_Material to process_.
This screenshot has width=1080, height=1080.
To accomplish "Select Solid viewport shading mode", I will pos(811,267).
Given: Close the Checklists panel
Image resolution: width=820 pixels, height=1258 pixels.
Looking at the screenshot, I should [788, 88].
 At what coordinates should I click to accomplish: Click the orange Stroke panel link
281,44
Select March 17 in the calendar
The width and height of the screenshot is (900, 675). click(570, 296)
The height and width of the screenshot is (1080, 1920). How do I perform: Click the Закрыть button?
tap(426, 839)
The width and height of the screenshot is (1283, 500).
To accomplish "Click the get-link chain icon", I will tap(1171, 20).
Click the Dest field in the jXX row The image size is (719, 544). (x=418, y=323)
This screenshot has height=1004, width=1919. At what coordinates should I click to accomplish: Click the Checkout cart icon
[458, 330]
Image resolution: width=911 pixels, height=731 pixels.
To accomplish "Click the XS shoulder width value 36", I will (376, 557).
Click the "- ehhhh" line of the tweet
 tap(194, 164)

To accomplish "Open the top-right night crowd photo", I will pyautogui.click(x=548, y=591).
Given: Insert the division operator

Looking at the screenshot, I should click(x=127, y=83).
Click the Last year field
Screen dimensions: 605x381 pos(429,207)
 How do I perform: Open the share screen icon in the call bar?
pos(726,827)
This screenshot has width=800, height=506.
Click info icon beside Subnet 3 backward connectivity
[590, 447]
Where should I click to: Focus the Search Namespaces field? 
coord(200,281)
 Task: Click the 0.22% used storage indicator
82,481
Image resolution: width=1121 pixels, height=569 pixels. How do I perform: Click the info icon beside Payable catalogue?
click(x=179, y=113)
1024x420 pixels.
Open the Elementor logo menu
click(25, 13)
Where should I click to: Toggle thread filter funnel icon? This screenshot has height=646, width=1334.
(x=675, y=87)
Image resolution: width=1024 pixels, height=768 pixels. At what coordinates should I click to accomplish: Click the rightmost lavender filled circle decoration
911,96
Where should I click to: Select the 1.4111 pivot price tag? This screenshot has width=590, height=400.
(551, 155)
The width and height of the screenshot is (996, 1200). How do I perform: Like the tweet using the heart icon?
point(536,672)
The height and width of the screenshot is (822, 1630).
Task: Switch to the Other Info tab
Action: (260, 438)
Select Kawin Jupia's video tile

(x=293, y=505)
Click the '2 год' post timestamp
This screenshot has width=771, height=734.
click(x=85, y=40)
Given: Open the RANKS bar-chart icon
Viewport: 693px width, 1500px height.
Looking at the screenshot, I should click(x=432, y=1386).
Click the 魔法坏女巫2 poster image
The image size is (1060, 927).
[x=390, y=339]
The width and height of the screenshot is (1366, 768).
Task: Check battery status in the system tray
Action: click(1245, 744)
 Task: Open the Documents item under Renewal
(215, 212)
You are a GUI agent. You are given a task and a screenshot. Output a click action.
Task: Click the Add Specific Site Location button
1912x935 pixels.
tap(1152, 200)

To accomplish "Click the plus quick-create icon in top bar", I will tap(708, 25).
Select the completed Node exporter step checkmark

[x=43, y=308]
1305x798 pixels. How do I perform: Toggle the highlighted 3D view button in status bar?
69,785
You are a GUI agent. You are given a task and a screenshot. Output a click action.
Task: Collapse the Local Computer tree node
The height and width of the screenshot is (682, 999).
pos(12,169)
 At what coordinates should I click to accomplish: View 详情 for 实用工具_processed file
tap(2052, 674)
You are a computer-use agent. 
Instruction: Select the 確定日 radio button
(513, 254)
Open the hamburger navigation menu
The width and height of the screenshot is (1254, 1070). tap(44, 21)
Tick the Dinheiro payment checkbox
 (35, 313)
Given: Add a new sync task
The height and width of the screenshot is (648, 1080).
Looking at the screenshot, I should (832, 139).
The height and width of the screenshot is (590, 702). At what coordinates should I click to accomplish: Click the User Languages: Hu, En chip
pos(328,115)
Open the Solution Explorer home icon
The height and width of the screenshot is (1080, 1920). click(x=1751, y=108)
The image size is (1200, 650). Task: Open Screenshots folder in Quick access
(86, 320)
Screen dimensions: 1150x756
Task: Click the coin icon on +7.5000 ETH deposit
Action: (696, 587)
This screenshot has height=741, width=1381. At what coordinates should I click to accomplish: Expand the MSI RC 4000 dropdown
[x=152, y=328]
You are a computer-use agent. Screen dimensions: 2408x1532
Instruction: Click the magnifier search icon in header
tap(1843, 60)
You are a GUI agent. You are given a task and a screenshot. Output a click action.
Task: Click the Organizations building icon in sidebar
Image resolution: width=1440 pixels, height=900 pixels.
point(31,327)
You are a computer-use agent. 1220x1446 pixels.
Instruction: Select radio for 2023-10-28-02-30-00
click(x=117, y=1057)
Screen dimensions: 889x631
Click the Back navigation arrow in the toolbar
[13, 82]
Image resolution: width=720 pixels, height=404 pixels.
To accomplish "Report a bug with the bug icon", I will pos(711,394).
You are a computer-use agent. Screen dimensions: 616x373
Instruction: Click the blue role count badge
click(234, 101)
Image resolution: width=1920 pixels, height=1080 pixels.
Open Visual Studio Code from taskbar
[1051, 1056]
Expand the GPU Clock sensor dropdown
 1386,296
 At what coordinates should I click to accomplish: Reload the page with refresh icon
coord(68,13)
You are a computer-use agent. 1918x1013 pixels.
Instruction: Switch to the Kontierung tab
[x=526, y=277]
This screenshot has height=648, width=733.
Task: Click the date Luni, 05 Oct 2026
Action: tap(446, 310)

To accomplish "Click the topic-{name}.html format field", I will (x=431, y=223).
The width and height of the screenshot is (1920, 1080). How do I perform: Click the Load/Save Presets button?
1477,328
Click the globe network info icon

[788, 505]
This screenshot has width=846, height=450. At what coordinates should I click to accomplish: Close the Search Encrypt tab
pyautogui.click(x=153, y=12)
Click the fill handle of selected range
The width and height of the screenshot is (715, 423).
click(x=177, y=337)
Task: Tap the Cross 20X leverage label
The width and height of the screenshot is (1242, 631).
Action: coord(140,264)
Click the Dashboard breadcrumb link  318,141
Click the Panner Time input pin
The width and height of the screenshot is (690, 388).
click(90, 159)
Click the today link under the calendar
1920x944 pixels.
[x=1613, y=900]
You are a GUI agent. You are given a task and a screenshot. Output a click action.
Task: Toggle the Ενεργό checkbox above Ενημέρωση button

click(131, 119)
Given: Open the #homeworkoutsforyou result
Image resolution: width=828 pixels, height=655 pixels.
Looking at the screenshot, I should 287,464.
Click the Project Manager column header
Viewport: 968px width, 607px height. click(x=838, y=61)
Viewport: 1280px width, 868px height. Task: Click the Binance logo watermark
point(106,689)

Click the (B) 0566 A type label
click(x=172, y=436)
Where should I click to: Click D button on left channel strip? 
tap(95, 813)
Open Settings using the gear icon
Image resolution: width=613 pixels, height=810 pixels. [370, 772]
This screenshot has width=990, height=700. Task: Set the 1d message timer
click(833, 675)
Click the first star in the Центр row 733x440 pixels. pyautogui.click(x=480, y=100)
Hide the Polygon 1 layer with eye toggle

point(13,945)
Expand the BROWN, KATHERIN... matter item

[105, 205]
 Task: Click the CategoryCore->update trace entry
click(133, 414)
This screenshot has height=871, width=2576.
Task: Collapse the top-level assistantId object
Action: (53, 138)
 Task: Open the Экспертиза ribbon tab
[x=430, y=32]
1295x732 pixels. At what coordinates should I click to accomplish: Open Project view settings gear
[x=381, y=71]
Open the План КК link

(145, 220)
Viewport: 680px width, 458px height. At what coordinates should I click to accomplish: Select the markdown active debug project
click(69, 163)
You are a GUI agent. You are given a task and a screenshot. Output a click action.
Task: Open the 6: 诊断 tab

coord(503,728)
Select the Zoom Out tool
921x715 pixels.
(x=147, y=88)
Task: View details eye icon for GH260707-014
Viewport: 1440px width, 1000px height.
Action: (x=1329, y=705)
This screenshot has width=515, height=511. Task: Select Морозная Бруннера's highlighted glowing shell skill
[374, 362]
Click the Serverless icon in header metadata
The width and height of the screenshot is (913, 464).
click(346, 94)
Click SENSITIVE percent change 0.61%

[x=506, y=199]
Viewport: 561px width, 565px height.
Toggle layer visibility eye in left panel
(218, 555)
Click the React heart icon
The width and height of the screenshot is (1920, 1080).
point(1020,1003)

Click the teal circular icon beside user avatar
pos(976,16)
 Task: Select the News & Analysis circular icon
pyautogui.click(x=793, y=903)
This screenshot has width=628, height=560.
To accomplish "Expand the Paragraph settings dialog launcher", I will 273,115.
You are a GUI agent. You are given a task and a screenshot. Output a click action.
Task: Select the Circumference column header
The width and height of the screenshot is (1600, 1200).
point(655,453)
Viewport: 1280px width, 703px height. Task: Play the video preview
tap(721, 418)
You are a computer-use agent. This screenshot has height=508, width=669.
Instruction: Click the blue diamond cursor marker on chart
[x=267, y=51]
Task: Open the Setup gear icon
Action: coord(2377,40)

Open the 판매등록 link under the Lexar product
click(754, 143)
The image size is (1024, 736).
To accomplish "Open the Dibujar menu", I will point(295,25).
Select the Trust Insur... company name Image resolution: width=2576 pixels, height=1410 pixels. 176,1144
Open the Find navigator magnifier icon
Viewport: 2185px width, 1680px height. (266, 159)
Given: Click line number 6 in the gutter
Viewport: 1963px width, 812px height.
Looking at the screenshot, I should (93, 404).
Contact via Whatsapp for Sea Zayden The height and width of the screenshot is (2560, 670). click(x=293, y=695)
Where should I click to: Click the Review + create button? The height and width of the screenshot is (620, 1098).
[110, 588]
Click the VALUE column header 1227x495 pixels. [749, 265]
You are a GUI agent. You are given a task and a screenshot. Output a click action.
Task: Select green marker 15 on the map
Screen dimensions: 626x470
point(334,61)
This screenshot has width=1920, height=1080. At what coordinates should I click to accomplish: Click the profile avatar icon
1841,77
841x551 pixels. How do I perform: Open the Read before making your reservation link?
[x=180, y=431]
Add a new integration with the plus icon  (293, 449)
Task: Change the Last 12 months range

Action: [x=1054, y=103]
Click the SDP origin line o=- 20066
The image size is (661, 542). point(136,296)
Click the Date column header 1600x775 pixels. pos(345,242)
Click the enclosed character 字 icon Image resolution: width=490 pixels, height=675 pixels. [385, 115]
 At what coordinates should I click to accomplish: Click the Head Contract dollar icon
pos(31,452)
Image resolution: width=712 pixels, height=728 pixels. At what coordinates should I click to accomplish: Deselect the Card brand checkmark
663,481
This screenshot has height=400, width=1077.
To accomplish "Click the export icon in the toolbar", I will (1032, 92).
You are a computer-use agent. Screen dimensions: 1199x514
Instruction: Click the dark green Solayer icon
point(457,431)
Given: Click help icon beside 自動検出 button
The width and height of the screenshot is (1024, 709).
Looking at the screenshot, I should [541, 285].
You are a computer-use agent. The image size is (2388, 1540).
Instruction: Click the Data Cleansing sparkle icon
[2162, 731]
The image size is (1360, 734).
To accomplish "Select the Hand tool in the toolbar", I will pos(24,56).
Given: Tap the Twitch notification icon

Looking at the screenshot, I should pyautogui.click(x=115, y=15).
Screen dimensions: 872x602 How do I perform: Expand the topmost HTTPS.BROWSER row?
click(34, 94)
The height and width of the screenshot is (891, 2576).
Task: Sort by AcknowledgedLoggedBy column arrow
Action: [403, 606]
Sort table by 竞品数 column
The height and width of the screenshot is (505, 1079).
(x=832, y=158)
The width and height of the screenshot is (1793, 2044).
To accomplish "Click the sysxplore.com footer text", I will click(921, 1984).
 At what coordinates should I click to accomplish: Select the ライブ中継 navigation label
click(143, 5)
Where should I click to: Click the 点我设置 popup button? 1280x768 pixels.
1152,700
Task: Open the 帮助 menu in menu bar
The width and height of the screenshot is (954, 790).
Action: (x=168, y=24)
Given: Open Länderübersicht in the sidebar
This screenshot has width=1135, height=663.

_Given instruction_. Copy the data from the line containing "Click the Dashboard" through the line containing "[x=1613, y=900]", including both of those lines.

_Finished exercise_.
Click the Dashboard breadcrumb link  318,141
Click the Panner Time input pin
The width and height of the screenshot is (690, 388).
click(90, 159)
Click the today link under the calendar
1920x944 pixels.
[x=1613, y=900]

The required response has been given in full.